Member of the Illinois House of Representatives from the 31st district
- Incumbent
- Assumed office January 8, 2025
- Preceded by: Mary Flowers

Personal details
- Born: December 29, 1982 (age 43)
- Party: Democratic
- Education: Northern Illinois University (BS) (MSEd) Saint Xavier University (MBA) Concordia University Chicago (PhD)

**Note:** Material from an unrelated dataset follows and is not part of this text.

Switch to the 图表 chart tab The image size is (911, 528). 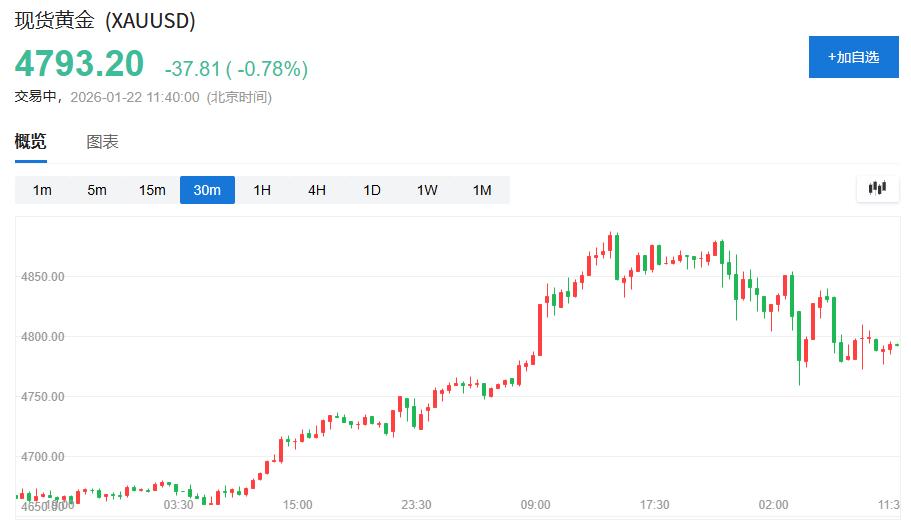[x=102, y=142]
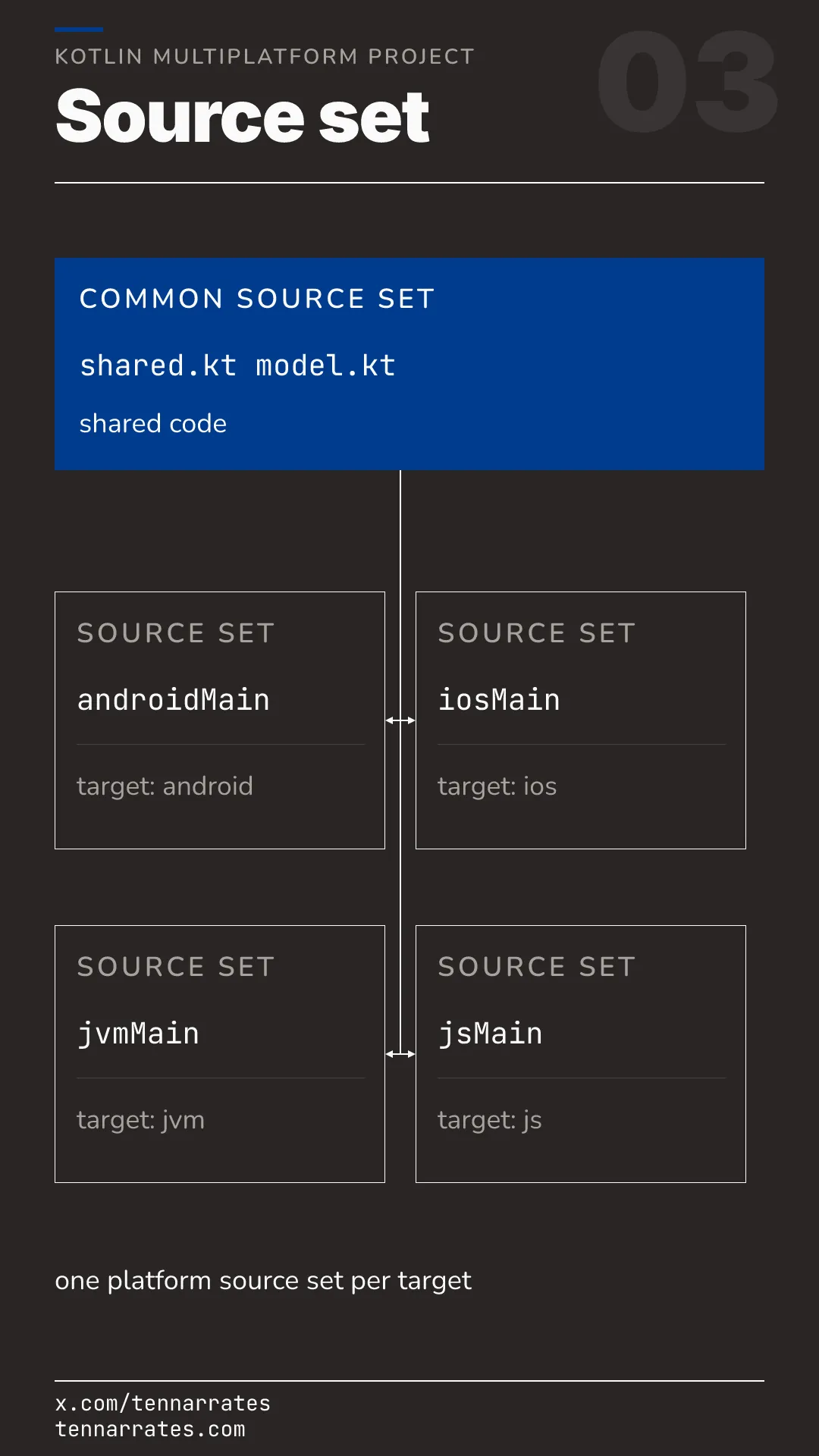Select the jvmMain source set name

[138, 1034]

= Michael Crawford (politician) =

Illinois politician

Michael Crawford (born 1982) is a Democratic member of the Illinois House of Representatives for the 31st district. Elected in November 2024, he assumed office on January 8, 2025.

==Early life and career==
Crawford was born in Chicago, Illinois. He graduated from Lane Tech College Prep High School in 2001. He went on to Northern Illinois University where he earned a bachelor's degree in Operations and Information Management and a master's degree in Adult and Higher Education. Crawford subsequently earned an MBA from Saint Xavier University and a Ph.D. in Higher Education Leadership from Concordia University Chicago. He is a member of Phi Beta Sigma fraternity.

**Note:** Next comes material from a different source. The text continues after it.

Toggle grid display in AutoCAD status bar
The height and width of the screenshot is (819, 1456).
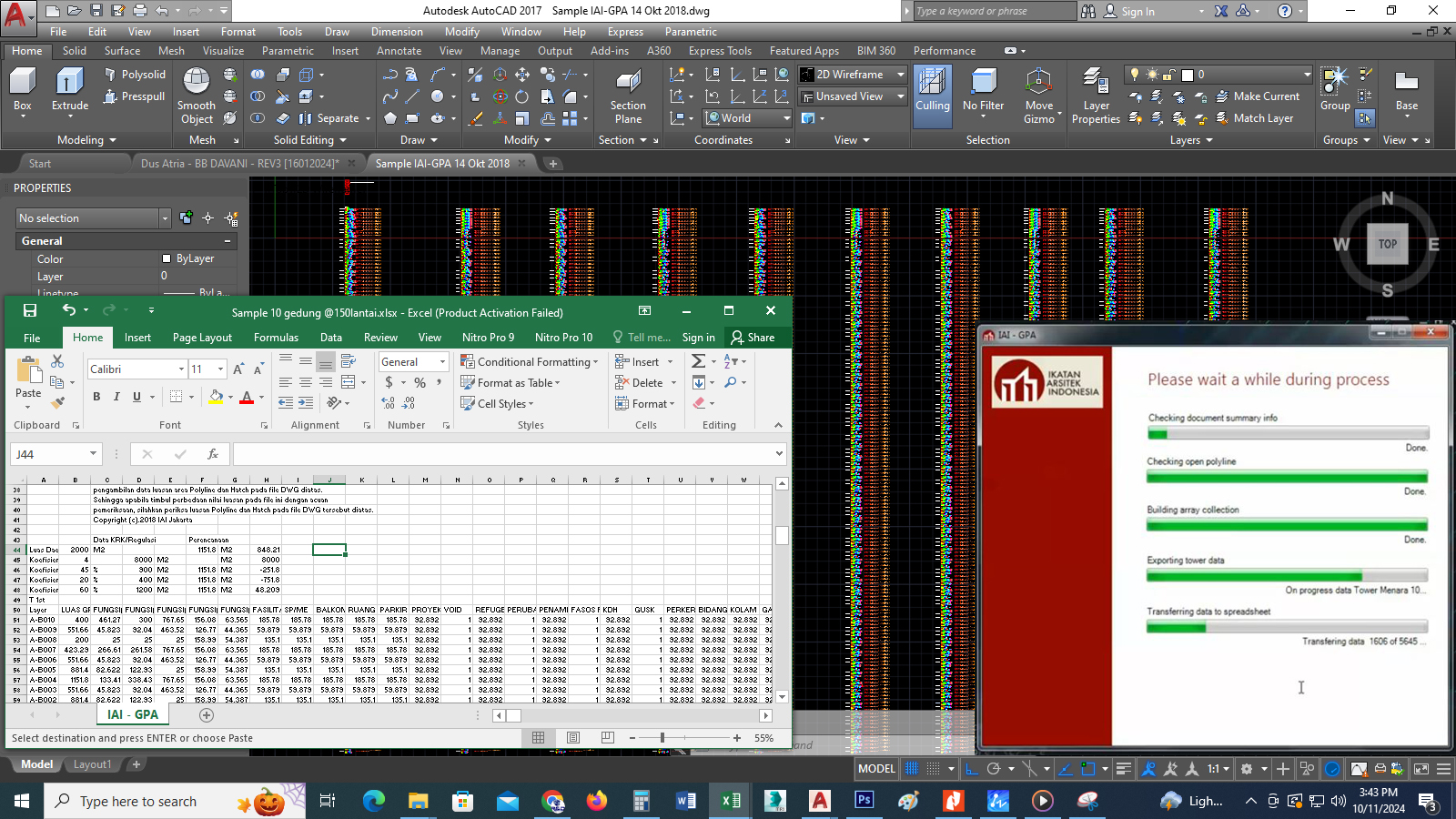pos(912,769)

Prior to joining the Illinois General Assembly, Crawford worked at several higher education institutions in the state including Northern Illinois University, Benedictine University City Colleges of Chicago, Chicago State University and The Chicago School.

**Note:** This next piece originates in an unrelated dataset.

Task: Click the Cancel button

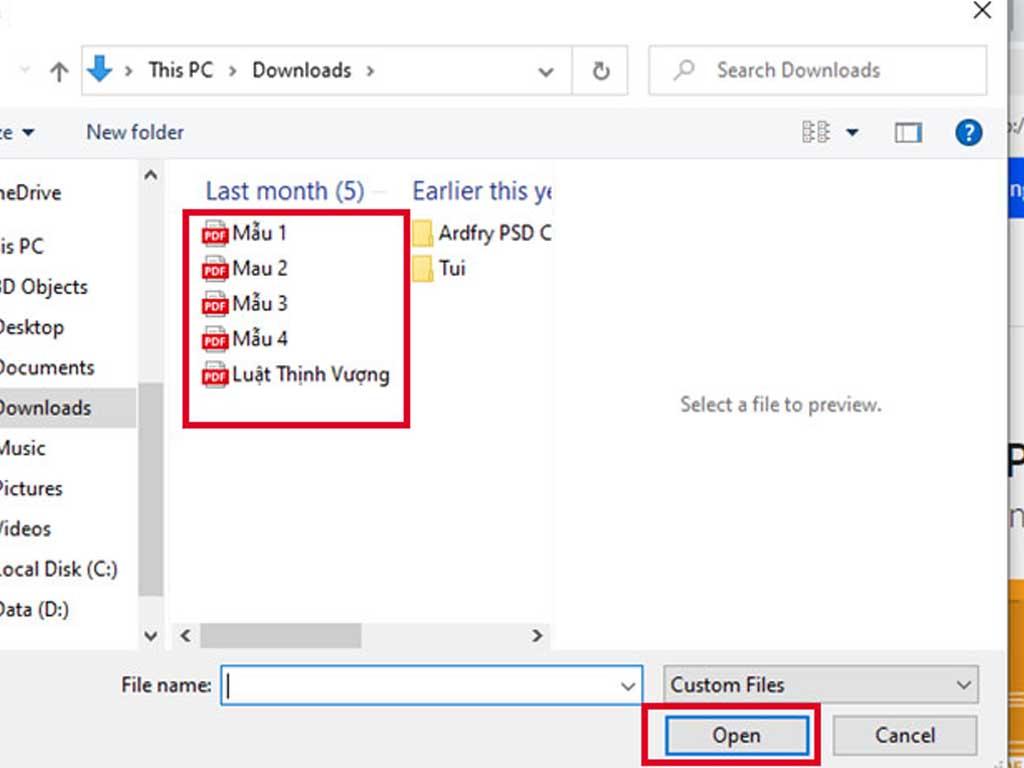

== Illinois House of Representatives (2025–present) ==
Crawford was sworn in as State Representative for the 31st district on January 8, 2025, for the 104th General Assembly.

=== Legislation ===
In his first session, Crawford sponsored and co-sponsored several bills focused on education, child welfare, student rights, and consumer protection. Notable legislation includes:

- HB 1366 – Amends the Children with Disabilities Article of the School Code. Requires schools to provide written notice to parents or guardians of a child with disabilities that they have the right to invite individuals with relevant expertise, advocates, or IEP facilitators to meetings. Also requires the State Board of Education to distribute information about the IEP facilitation process. Public Act 104–0047.
- HB 2435 – Amends the Telephone Solicitations Act to prohibit telephone solicitation via automatic dialing systems, auto-dialers, or programs mimicking human operators without express consent; limits duration of consent to one year, allows withdrawal, and provides for damages of $500 per violation plus costs and attorney's fees.
- HB 2907 – The Child Welfare Disclosure Act. Establishes rights for parents involved with Illinois child welfare services, including being consulted about placement options, timely visits, and being provided a copy of the Act at case opening. Public Act 104–0254.
- HB 3258 – Prohibits institutions of higher education from maintaining or enforcing policies that require unpaid student teaching for preservice teachers. Public Act 104–0316.
- Senate Bill 407 – Establishes a Chronic Absence Task Force to study the impact of the COVID-19 pandemic on chronic absence in schools and develop strategies to address continuing challenges. Public Act 104–0355.
- Senate Bill 408 – Ensures that student records documenting supportive disability services are accessible to the Illinois Department of Human Services (DHS) for use when securing healthcare services as an adult. Public Act 104–0356.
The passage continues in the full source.